Most people I interact with professionally don’t know this about me… but I’ve been broke.
Before I go on, I want to make three things clear:
First, this is not a “rags to riches” sales story that I’ve worked on.
And, this is not going to be a hero’s journey where I reveal the one thing that pulled me up from the abyss. Because that’s not how it happened for me.
And lastly when I talk about broke, I mean REALLY broke.
I’ve been evicted from apartments for not paying. I’ve sat at the kitchen table deciding which bill to pay and which service gets shut off. And I’ve had just about all of them shut off — cable, electric, cell phone… the list goes on.
At that time, I was working at a newspaper and had two children under 2 years old.
There was no savings account. I would gather up change to buy diapers because it’s the only thing we couldn’t “do without” for a few days (if you’ve ever been in this situation… diapers outrank food).
Nothing is more humiliating than standing in front of a cashier after you miscalculated when a check would clear. “Ummm…. Ma’am… your card was declined.”
Even typing that phrase and hearing it my mind gives me a physical reaction.
Still to this day — years later– if I spend more than $100 at the grocery store, I get a pit in my stomach and plan out the script I’ll use “just in case.” Turns out, it makes zero difference how much money is in the bank account, that shit never leaves you.
Now, I knew it would get better. I was also working on my Master’s degree at my office in between publication deadlines. I could write and I understood people.
I knew with all of my being that this wasn’t it for me.
But having hope (and even a plan) for the future didn’t change my situation in that moment. I was working hard. More than 60 hours per week. Weekends. Evenings. I was moving forward but it never seemed fast enough.
My life goal then was a simple one. By the time my son was old enough to go do things with his friends, I wanted to have an extra $20 to give him so he could go to the movies. I never wanted to make him feel guilty for my situation.
You learn things when you live that way.
You learn how to make a meal out of just about anything.
You learn what you truly need (i.e. diapers) to survive.
You learn to spot a free meal from 3 towns away (“light refreshments” = dinner)
The reason I’m telling you this is not to bemoan how terrible my life was. Because if I’m being honest, yes it was the toughest time of my life. But, I wasn’t miserable.
We made it work.
I’m telling you this because I keep hearing marketer stories about the “tough times” and it makes me absolutely furious. It makes me angry because I can tell by the words that they use that their story isn’t like my story.
And that’s ok. We all have different experiences. But what’s not ok is pretending that you’ve walked in shoes that you haven’t.
I see the comments on the products:
Person: “I can’t afford this.”
Marketer: “You can’t afford NOT to do this.”
Person: “No, I really don’t have the money.”
Marketer: “Think of it as an investment.”
Person: “No, I REALLY don’t have any money.”
Marketer: “I’ve been there.

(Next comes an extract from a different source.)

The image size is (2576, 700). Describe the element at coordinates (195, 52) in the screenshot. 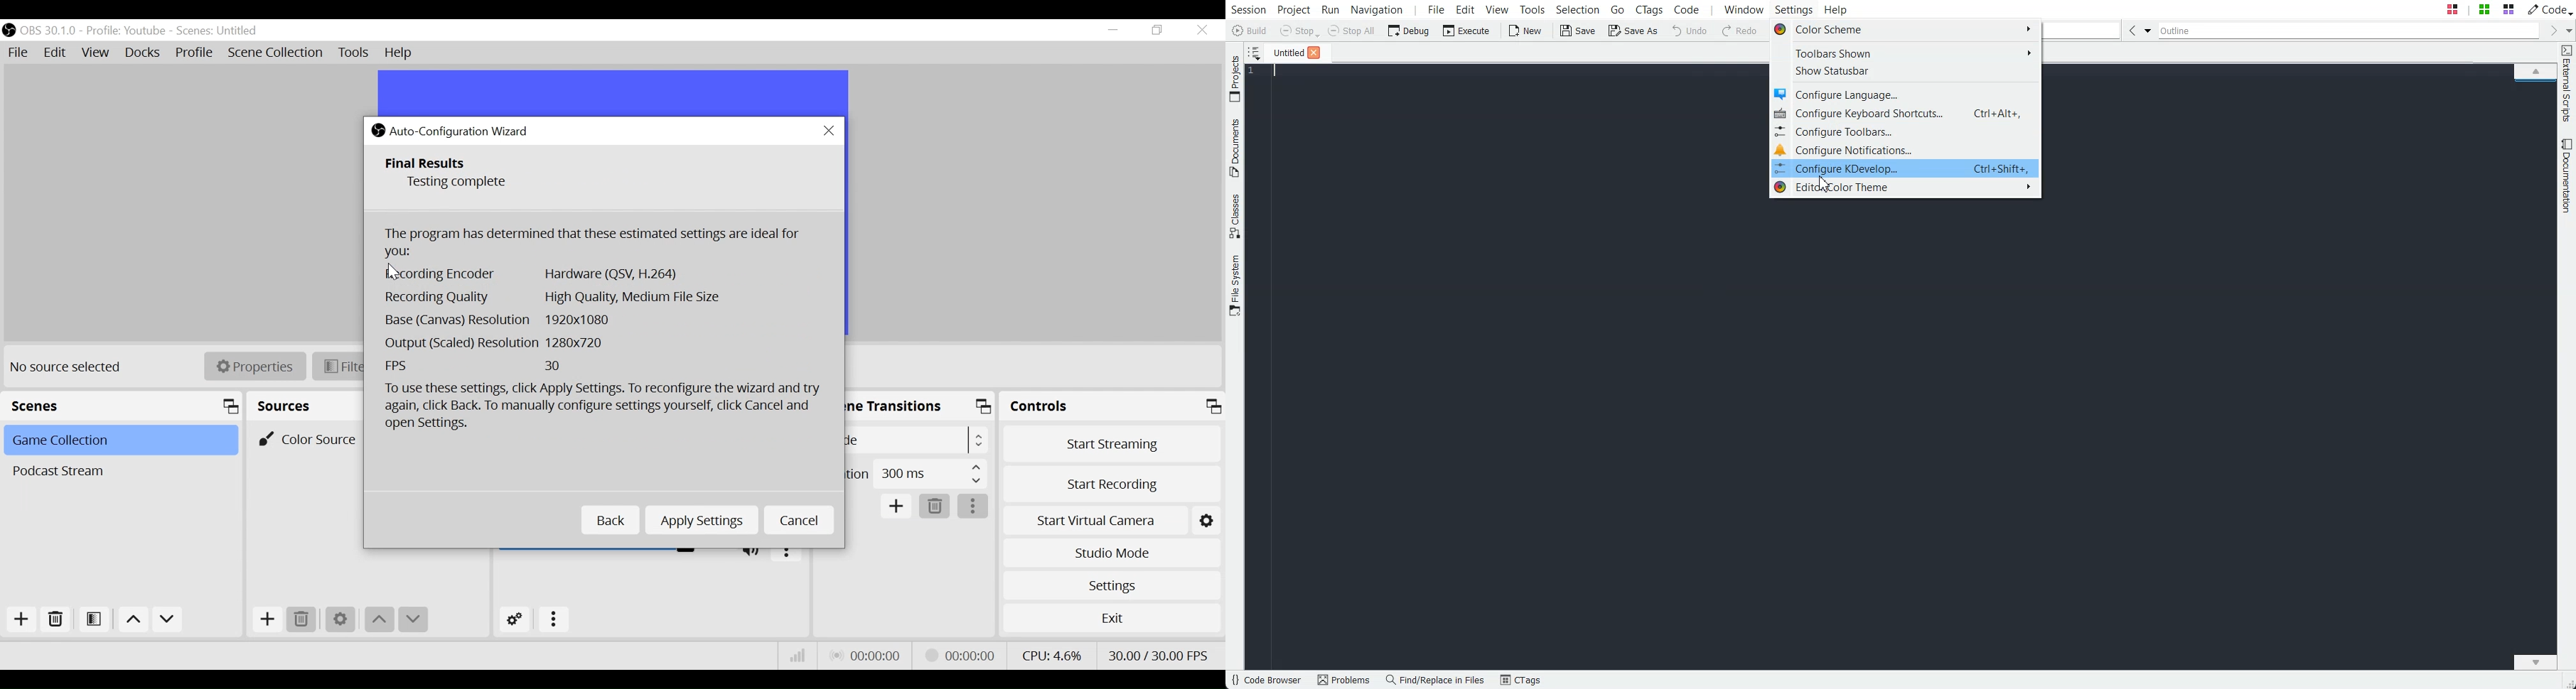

You just need an abundance mindset. Nothing will change for you if you can’t invest in yourself. *Plus we have payment plans and there’s always credit cards for financing.*”
Making people feel guilty for not affording a $2,000 course is the height of bullying. $2,000! Do you know what that amount of money would have meant for me a decade ago? That’s 3 months rent. That’s the back balance on my electric bill. That’s groceries for like half a year!!
Now, if you’ve watched the news at all this week, one core human truth revealed itself:
Everyone has a slightly different view of what “ethical” means.
True North on our moral compasses all point in a slightly different direction.
And that’s ok.
As long as you know where yours is.
It’s important to know what your “dealbreakers” are.
What products will you buy, promote, or sell?
Who will you stand behind… and more importantly, who or what CAN’T you stand behind?
This is my dealbreaker:
No one should EVER choose between basic necessities and an online course. Or a coach. Or an event.
Although this is sacrilege, there is so much free online material that can get someone started toward financial stability. I know. Because I used it.
Ramit Sethi’s book and blog were the first step for me. Then after a few years it came full circle when I was a member of his team. I watched as Ramit told people to get their finances in order before he allowed them to buy. “I’m not going anywhere,” he’d say. “Pay off your debt, use my free material to start making money on the side… and when you’re ready, you can join.”
Every single marketer would have that exact policy if they’d ever been there.
If they’d ever walked into a food bank. If they’d ever begged a landlord for a few more days. If they’d ever looked at their child and wondered if they were ever going to be able to give them the life they deserved.
So to every marketer, course creator, and coach, please… if you really care about your clients and customers, stop.
And copywriters, refuse to work with clients who pressure the wrong people into their services.
It’s my belief that the products and services we provide should make the world a better place.
And for every story of someone making 6-figures overnight from an online product, there are dozens of untold stories about late night fights over a missed rent payment, a maxed out credit card that was supposed to be for “emergencies,” or a pile of bills that will go unpaid.
And I don’t want to contribute to a world that looks like that.
Because it ain’t pretty. I’ve seen it.